**** Texte retenu ****
Dans l’agglomération parisienne, les changements institutionnels et les projets liés au Grand Paris ont conduit à une montée en puissance du privé associé à des opérateurs locaux. Mais le retrait de l’État est loin d’être univoque, comme le montre Tanguy Le Goff avec l’exemple de Grand Paris Sud.

Historiquement, l’État joue un rôle central dans l’aménagement de la région capitale. Depuis les années 1960, les établissements publics d’aménagement (EPA), chargés de l’aménagement des villes nouvelles, sont les structures emblématiques de cet État aménageur. À travers ces opérateurs aux prérogatives exorbitantes du droit commun et grâce à leurs réserves foncières, ce dernier contrôle, régule et influence alors le marché de l’aménagement francilien.

Pour autant, au cours des dernières années, la gouvernance de l’aménagement s’est profondément transformée, entamant la toute-puissance de cet État aménageur. Plusieurs raisons expliquent ces évolutions : un marché de l’aménagement devenu de plus en plus concurrentiel avec le positionnement d’acteurs privés sur l’aval de la chaîne de production urbaine (Halpern et Pollard 2011 ; Citron 2016), une diminution des capacités financières des opérateurs d’État et de nouveaux entrants, les sociétés publiques locales d’aménagement communales ou intercommunales (SPLA). Ceci a conduit l’État à rationaliser ses outils d’aménagement selon une logique de concentration, notamment en transformant l’Agence technique et foncière de la région parisienne (AFTRP), par une fusion de plusieurs EPA, en un opérateur de référence – Grand Paris Aménagement (GPA) – et à s’inscrire dans des logiques de coproduction de l’aménagement, voire de co-promotion avec des acteurs publics et privés. Quels sont les effets de reconfiguration sur la gouvernance de l’aménagement francilien ?
****
> Travail à faire
• 1. Peux-tu transformer en tableau Markdown à deux colonnes, « Numéro » et « Ligne », les lignes des rangées situées entre celle qui contient « You are a GUI » et la fin des rangées, bornes incluses, en omettant les lignes vides et les images ?
• 2. Peux-tu poursuivre le texte sur la gouvernance de l'aménagement en Île-de-France après sa dernière phrase ?
**** Rangées fournies ****
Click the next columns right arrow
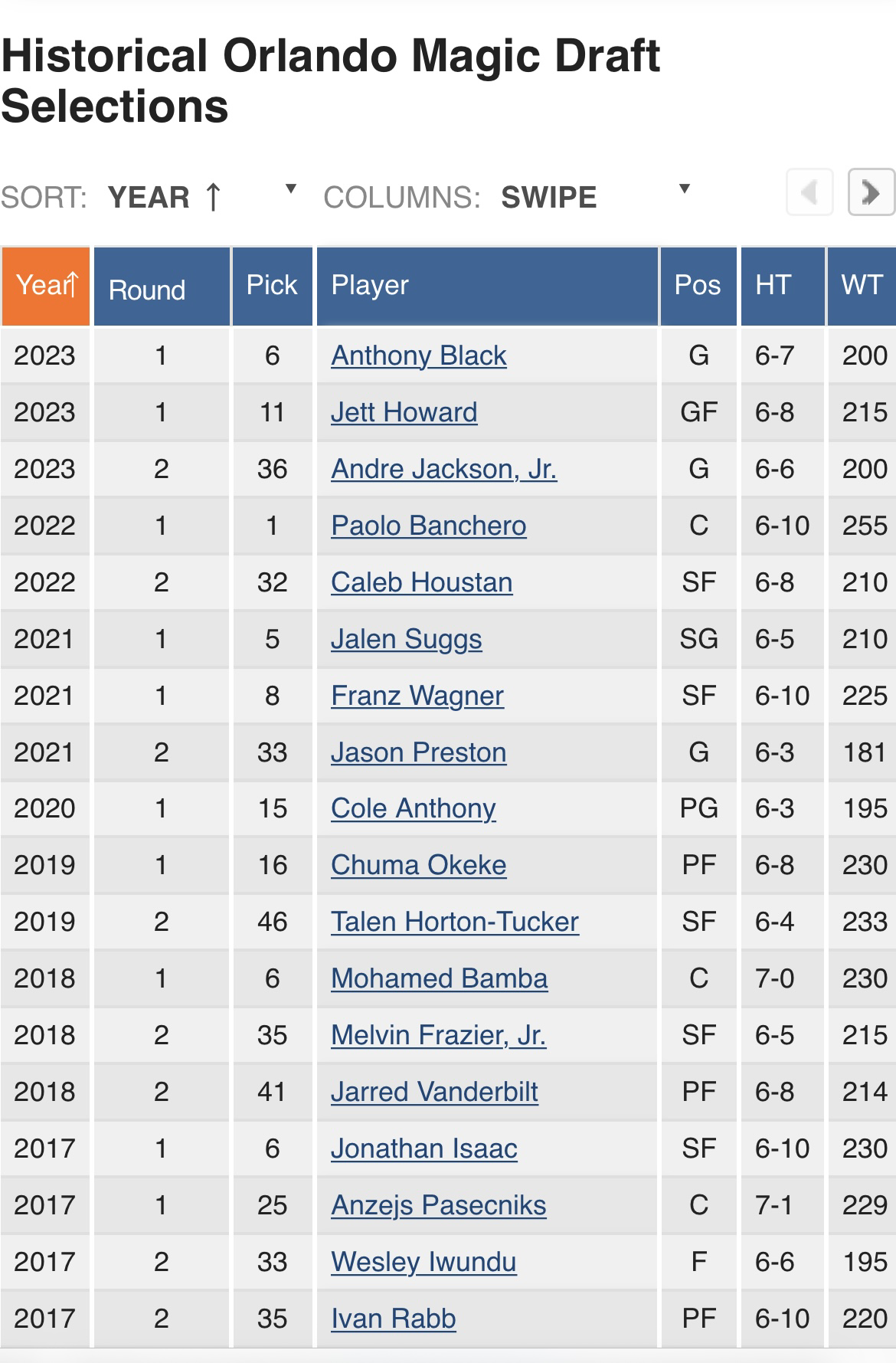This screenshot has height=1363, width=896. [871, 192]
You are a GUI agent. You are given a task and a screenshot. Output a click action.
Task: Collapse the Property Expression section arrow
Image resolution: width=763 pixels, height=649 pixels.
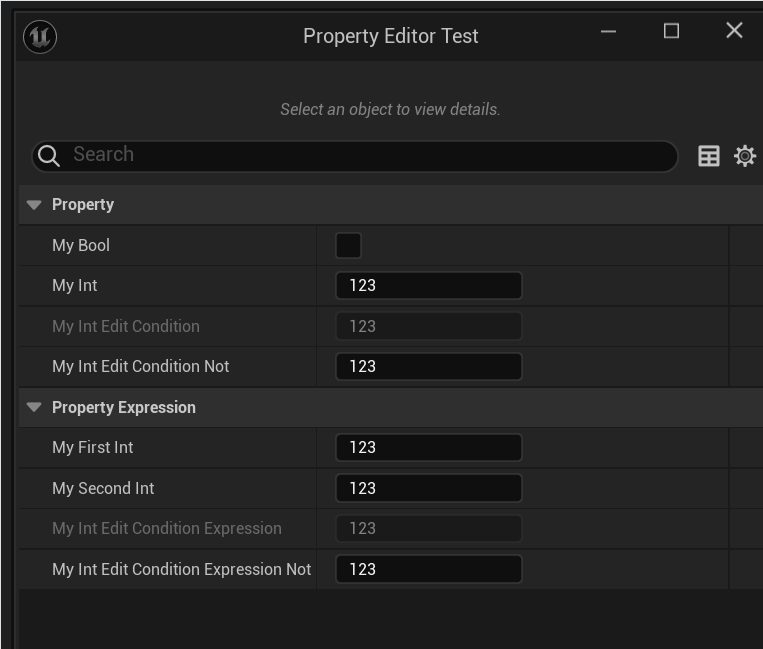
****
> Réponses fournies
• 1.
| Numéro | Ligne |
|---|---|
| 1 | You are a GUI agent. You are given a task and a screenshot. Output a click action. |
| 2 | Task: Collapse the Property Expression section arrow |
| 3 | Image resolution: width=763 pixels, height=649 pixels. |

• 2.
Nous proposons ici de saisir l’action publique « par le bas », en observant les territoires des intercommunalités franciliennes. Dans cette perspective, le site de Grand Paris Sud a été retenu parce qu’il revêt un double intérêt. Il s’agit d’un territoire historiquement très investi par l’État, puisqu’il compte deux ex-villes nouvelles (Évry, Sénart) aménagées, dans les années 1970-1980, sous l’autorité de deux EPA. Il constitue un révélateur de la posture paradoxale de l’État qui, tout en incitant les intercommunalités à se doter de leur propre outil d’aménagement, conserve des opérateurs en capacité de peser sur un territoire stratégique pour atteindre les objectifs de construction de 70 000 logements annuels fixés par la loi relative au Grand Paris de juin 2010.

Une intercommunalité construite sous contrainte de l’État

Figure 1. Le positionnement géographique de Grand Paris Sud au sein de l’espace francilien

© Institut Paris Région, 2019.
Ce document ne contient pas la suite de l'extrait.